Pourtant Gustave était connu pour être un célibataire invétéré. On le voit dans son tableau montrant une Partie de Bézigue, un jeu populaire de l’époque. Plusieurs hommes sont rassemblés dans ce salon, ils sont tous célibataires, aucune femme n’est présente. Ici c’est un esprit de franche camaraderie qui ressort plus que celle d’un sentimentalisme romantique. Les visages affichent une grande concentration sur la partie en cours, seul un est assoupi au fond. Ce rassemblement montre le caractère marginal de ces messieurs, préférant le jeu aux femmes, le célibat plutôt que la vie de famille.

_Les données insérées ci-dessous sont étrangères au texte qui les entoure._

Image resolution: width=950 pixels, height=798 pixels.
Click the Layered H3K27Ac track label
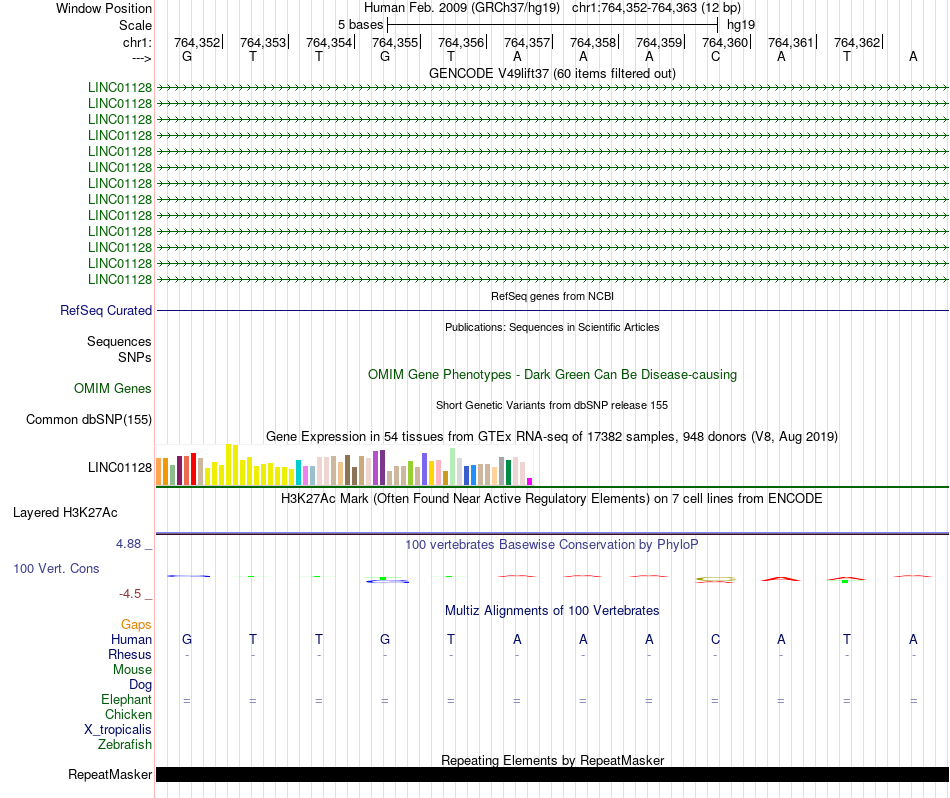[65, 513]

Loisirs et retraite à la campagne
Pour clôturer l’exposition, les commissaires nous emmènent à la campagne et sur les fleuves pour nous montrer toute l’importance que prennent les loisirs et les sports dans cette société de la fin du siècle de Vienne. Alors que la France prend connaissance de son potentiel touristique via les loisirs en pleine nature, Caillebotte décide de nous montrer un visage plus virile, plus sportif des parties de campagne. Dans Partie de bateau (vers 1877-1878), le peintre montre le canotier comme s’il était en face de nous dans la barque. Le dandy, habillé de son costume de ville et coiffé d’un haut-de-forme en soie, montre une véritable présence physique, les vêtements près du corps dessinant sa silhouette. On ressent alors une forme d’intimité entre le canotier et nous, dérogeant ainsi à l’iconographie habituelle où la place du passager ou du barreur est occupée par une femme.

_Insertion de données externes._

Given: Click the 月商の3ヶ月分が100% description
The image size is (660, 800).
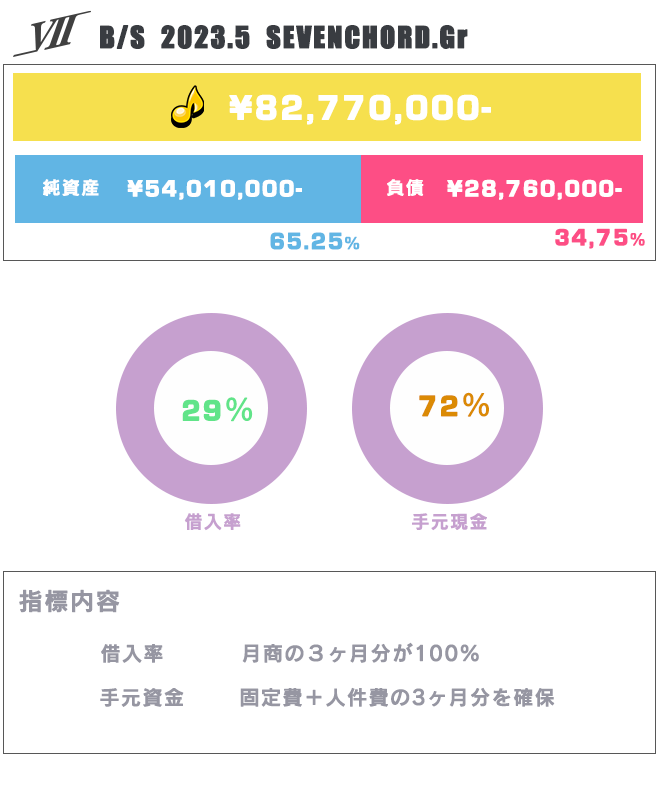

Au début des années 1880 Gustave et son frère Martial vendent leur domaine de Yerres et achètent une propriété au Petit Gennevilliers, au bord de la Seine. Gustave finit par s’y installer définitivement et parvient alors à retrouver ses passions comme le yachting ou l’horticulture. Dans son dernier grand format, Une course de bateaux (1893), le peintre se montre à la barre d’un bateau conçu par ses soins. Il navigue sur la Seine avec un autre homme. De cela plusieurs sentiments se dégagent, mais parmi eux ce sont ceux de la liberté et de la fraternité qui ressortent le plus. Ces sentiments chers au peintre sont palpables à travers l’absence d’autres personnages, il est presque seul au milieu des eaux claires de la Seine. Sur la rive gauche, la nature se dessine alors que les reflets des bateaux sont projetés sur l’eau. De l’autre côté, des petites maisons blanches à toits rouges sont peintes, un contraste se fait entre la grandeur oppressante des rues parisiennes et la simplicité des architectures de la banlieue. Le temps est clair, le ciel sans nuages et le tableau sans ombre. Le peintre meurt peu après d’une “congestion cérébrale” le 22 février 1894, il est alors âgé de 45 ans.